Third to use a language of humiliation and humiliation or contempt. At this point, married couples engage in behaviors such as being sarcastic, sarcastic to each other and seeing themselves as superior to their spouses with anger. One of the most fundamental mistakes that destroy relationships is this behavior. For example, expressions such as “You can’t even do a job, you’re stupid, I told you so” are expressions intended to humiliate and humiliate the individual. We should absolutely avoid them.

As the fourth , building a wall among the least talked about but perhaps the most dangerous. The behavior of building a wall, which we call the person’s psychologically shutting himself off from the outside world and cutting off communication with the other person, gives the message “I don’t care what you say, you are worthless”. For this reason, it is necessary to avoid these forms of behavior that shake the relationship deeply and make the other party seem unimportant.

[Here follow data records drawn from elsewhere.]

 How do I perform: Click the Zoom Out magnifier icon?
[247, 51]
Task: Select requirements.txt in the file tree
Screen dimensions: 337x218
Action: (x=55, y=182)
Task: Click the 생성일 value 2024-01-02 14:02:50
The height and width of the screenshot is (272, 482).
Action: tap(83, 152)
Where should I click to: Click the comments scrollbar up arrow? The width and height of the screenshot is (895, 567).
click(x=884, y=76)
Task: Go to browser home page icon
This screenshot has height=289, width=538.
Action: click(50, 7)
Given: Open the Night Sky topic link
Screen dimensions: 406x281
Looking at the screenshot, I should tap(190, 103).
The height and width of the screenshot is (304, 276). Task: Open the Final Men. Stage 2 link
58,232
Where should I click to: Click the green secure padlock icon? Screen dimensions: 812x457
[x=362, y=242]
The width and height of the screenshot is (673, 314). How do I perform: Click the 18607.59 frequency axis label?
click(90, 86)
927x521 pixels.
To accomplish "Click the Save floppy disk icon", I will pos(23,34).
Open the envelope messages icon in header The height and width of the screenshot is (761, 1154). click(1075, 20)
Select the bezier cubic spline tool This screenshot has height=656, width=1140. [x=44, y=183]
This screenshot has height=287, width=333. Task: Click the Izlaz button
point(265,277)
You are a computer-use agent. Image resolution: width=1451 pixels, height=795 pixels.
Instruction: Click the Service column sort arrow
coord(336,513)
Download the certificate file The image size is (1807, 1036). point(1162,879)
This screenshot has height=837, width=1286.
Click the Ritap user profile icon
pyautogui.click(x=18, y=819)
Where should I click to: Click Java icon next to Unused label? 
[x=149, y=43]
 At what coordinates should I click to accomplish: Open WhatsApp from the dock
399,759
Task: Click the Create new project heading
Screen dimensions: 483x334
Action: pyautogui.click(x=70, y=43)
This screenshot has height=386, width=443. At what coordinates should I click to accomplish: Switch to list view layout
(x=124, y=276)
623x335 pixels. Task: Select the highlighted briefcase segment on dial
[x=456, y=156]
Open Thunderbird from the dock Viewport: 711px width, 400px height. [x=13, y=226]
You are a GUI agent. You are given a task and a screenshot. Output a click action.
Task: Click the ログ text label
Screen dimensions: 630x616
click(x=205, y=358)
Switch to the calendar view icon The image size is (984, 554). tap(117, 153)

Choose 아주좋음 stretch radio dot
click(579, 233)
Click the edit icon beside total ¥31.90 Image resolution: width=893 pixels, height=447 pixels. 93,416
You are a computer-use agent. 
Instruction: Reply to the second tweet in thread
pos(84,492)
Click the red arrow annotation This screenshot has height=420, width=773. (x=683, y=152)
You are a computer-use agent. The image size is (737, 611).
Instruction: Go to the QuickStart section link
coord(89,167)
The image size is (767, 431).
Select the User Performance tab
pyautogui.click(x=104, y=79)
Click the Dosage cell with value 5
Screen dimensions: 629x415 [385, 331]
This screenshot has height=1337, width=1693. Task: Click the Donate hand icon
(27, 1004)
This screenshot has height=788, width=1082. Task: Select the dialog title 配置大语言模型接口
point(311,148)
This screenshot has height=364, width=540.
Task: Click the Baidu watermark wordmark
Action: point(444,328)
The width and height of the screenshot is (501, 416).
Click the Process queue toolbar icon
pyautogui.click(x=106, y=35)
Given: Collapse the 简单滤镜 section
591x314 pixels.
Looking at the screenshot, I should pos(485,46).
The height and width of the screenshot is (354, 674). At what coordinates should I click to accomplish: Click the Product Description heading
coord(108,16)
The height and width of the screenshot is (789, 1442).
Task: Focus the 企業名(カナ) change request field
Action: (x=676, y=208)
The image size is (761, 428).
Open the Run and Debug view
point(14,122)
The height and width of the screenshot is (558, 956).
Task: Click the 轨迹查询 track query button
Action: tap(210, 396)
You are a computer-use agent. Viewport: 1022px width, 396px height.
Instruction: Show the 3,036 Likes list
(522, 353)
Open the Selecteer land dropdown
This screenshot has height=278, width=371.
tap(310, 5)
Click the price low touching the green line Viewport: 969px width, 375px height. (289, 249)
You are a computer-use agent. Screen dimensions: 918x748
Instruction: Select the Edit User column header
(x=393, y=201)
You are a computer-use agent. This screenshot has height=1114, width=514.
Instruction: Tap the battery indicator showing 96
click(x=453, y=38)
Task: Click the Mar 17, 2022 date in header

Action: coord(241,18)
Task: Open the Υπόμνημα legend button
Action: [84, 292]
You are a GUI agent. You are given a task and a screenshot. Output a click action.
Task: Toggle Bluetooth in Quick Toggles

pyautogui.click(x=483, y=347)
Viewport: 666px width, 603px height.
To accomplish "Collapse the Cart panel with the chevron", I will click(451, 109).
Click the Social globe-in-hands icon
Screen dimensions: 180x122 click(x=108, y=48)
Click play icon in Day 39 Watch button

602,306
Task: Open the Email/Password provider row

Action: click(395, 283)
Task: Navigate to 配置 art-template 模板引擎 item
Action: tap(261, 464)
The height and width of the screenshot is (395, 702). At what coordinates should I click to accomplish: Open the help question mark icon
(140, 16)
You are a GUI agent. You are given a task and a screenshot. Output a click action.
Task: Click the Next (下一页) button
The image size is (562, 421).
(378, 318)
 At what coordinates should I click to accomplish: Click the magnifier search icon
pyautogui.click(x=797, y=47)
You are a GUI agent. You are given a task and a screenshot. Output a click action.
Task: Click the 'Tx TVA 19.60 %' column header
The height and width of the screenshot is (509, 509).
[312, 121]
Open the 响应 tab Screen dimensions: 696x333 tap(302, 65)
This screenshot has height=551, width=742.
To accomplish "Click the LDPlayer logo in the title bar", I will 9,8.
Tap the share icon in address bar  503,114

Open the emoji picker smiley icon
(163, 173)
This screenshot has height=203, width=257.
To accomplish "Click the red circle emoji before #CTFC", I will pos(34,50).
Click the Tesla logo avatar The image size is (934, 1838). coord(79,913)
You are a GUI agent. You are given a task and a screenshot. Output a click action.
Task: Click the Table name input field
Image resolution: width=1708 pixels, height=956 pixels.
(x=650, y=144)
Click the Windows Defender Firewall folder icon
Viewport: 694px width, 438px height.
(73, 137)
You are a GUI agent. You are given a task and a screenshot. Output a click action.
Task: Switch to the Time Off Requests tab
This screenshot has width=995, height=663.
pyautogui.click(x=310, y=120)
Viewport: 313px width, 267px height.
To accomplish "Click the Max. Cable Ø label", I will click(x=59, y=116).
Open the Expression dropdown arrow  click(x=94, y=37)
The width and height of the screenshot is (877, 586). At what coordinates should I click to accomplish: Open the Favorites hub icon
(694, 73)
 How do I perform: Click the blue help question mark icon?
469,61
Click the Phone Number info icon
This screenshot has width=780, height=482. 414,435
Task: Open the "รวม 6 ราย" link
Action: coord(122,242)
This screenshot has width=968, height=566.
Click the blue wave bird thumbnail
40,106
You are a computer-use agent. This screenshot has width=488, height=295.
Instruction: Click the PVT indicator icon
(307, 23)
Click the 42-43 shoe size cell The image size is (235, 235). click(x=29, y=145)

Fifth is to be constantly on the defensive against criticism. In this case, the two parties constantly start blaming the other person in order to protect themselves, no matter what the problem is. He constantly judges the other person with sentences such as “This is your fault, you were responsible for this matter and you did not fulfill your responsibility” and as a result, the person who is constantly accused starts to move away from the relationship. Of course, even if one of the two parties is right in this conflict, it will cause damage to the bilateral relationship and perhaps the end of teamwork, that is, the bankruptcy of the marriage.

If couples have started to make problems a problem, how can they go about getting rid of it?

Adil Mavis: You cannot solve problems without changing the perception that problems are created. In other words, it is not possible for you to be a happy couple, even if you are right in the end, with a behavior model created by your own consciousness and constantly on the defensive. Moreover, by repeating the same behaviors, you only cause these problems to become stronger. As a relationship therapist, it is necessary to evaluate personality differences in a very short time and to evaluate why they are experiencing this situation and what they should do to solve it. This is only possible if both parties continue to seek solutions with the same sincerity. They need a professional look when their personal efforts are no longer paying off. Sometimes some kind of professional testimony is required to confirm that a broken relationship is truly over.

At what stage do couples usually apply to a marriage therapist? At the beginning of the problems or at the very advanced levels?

Adil Mavis: They can ask for help from a family therapist with the offer of one party and the acceptance of the other party in the last stage, which mostly comes to an end. Among the 5 sins that end the marriage, these problems usually come to the surface after a while, and usually serious adjustment problems (sexual, social, cultural), infidelity, negative effects of work stress on family unity, financial problems, alcohol-substance-gambling addictions, individual psychological problems, parents It can be summarized as the continuation of their effects in the family.